Southern Baptists call for overturning same-sex marriage
The Southern Baptist Convention has called for overturning the 10-year-old U.S. Supreme Court decision legalizing gay marriage as part of a resolution that summarized many of the denomination’s social positions and goals.
The Southern Baptist Convention, the nation’s largest Protestant denomination, meets annually and votes on statements representing the sentiments of those attending the meeting.
The resolution, which is non-binding on churches but was approved by more than 10,000 Southern Baptists attending the annual meeting in Dallas, also criticized “willfull childlessness” and expressed concern about declining fertility rates.
The resolution also criticized the “normalization of transgender ideology.”
Resolution No. 5, titled “On Restoring Moral Clarity through God’s Design for Gender, Marriage and the Family,” touched on a variety of issues.
It called for overturning the 2015 U.S. Supreme Court decision in Obergefell v. Hodges that legalized same-sex marriage nationwide and other court decisions that “defy God’s design for marriage and family,” the resolution said.
“Legal rulings like Obergefell v. Hodges and policies that deny the biological reality of male and female are legal fictions, undermine the truth of God’s design, and lead to social confusion and injustice,” the resolution said.
The resolution included harsh language about fertility treatment methods: “Commercial surrogacy often treats children as products and women as a means to an end, and may entail the destruction of embryonic life, violating the dignity of human life and distorting God’s design for procreation within marriage.”
Another paragraph targeted “the normalization of transgender ideology — especially the participation of biological males in girls’ sports and the medical transition of minors — represents a rebellion against God’s design for male and female, inflicts unjust harm on children and women, employs coercive language control, and undermines fairness, safety, and truth.”
The resolution also urged legislators to embrace traditional family views.
“We affirm the duty of lawmakers to pass laws that reflect the truth of creation and natural law — about marriage, sex, human life and family — and to oppose any law that denies or undermines what God has made plain through nature and Scripture.”
It elaborated on the kinds of laws it wants legislators to pursue.
“We call for laws that affirm marriage between one man and one woman, recognize the biological reality of male and female, protect children’s innocence against sexual predation, affirm and strengthen parental rights in education and health care, incentivize family formation in life-affirming ways, and ensure safety and fairness in female athletic competition.”
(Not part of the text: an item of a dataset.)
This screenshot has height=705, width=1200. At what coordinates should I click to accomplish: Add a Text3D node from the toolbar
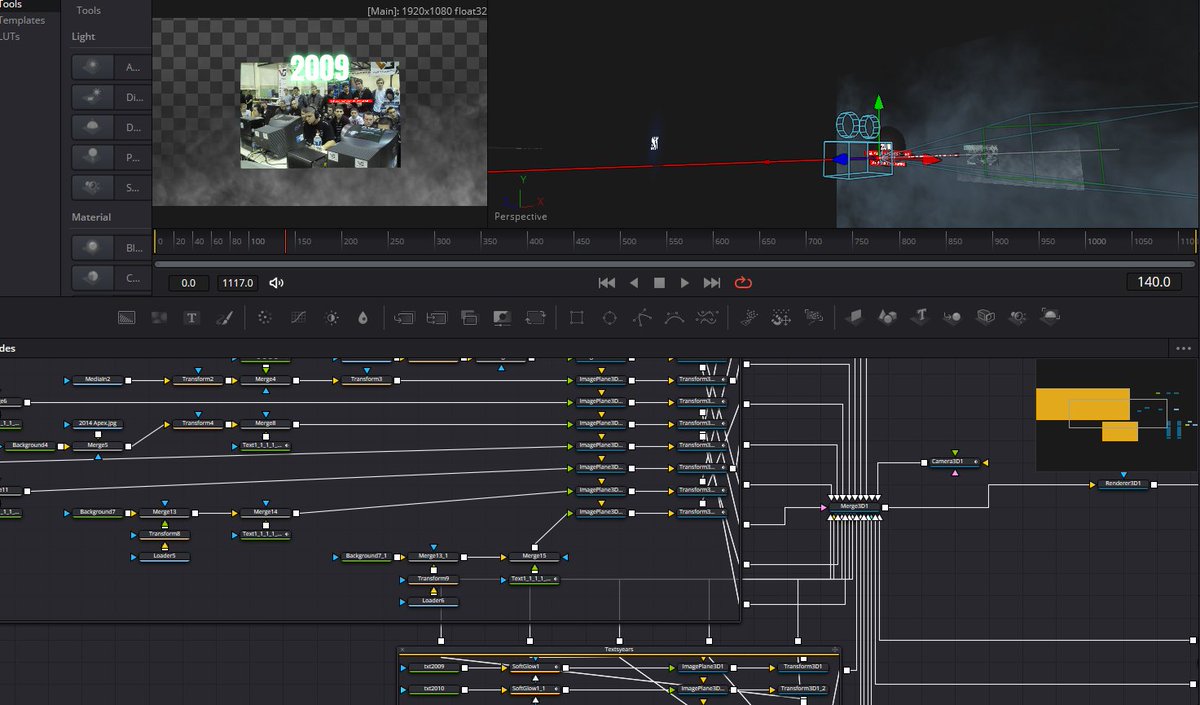pyautogui.click(x=921, y=316)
For years, the Southern Baptist Convention called for overturning Roe v. Wade, the 1973 decision that guaranteed legal access to abortion nationwide. In 2022, the U.S. Supreme Court did overturn Roe v. Wade, with a decision in Dobbs v. Jackson Women’s Health that eliminated what had previously been a federal right to abortion. The laws on abortion are now decided on a state-by-state basis.
With 12.7 million members, the SBC is the smallest it has been since 1974. Still, in 2024, an average of more than 4.3 million people worshipped weekly in a Southern Baptist congregation. There are 46,876 Southern Baptist churches nationwide.
Alabama has the fourth-most Southern Baptists by state: Texas ranks first (2,409,860), then Georgia (1,135,843), Tennessee (1,083,684), Alabama (933,549), North Carolina (884,663), Florida (764,853), South Carolina (602,129), Kentucky (520,424), Virginia (507,760) and Mississippi (502,416).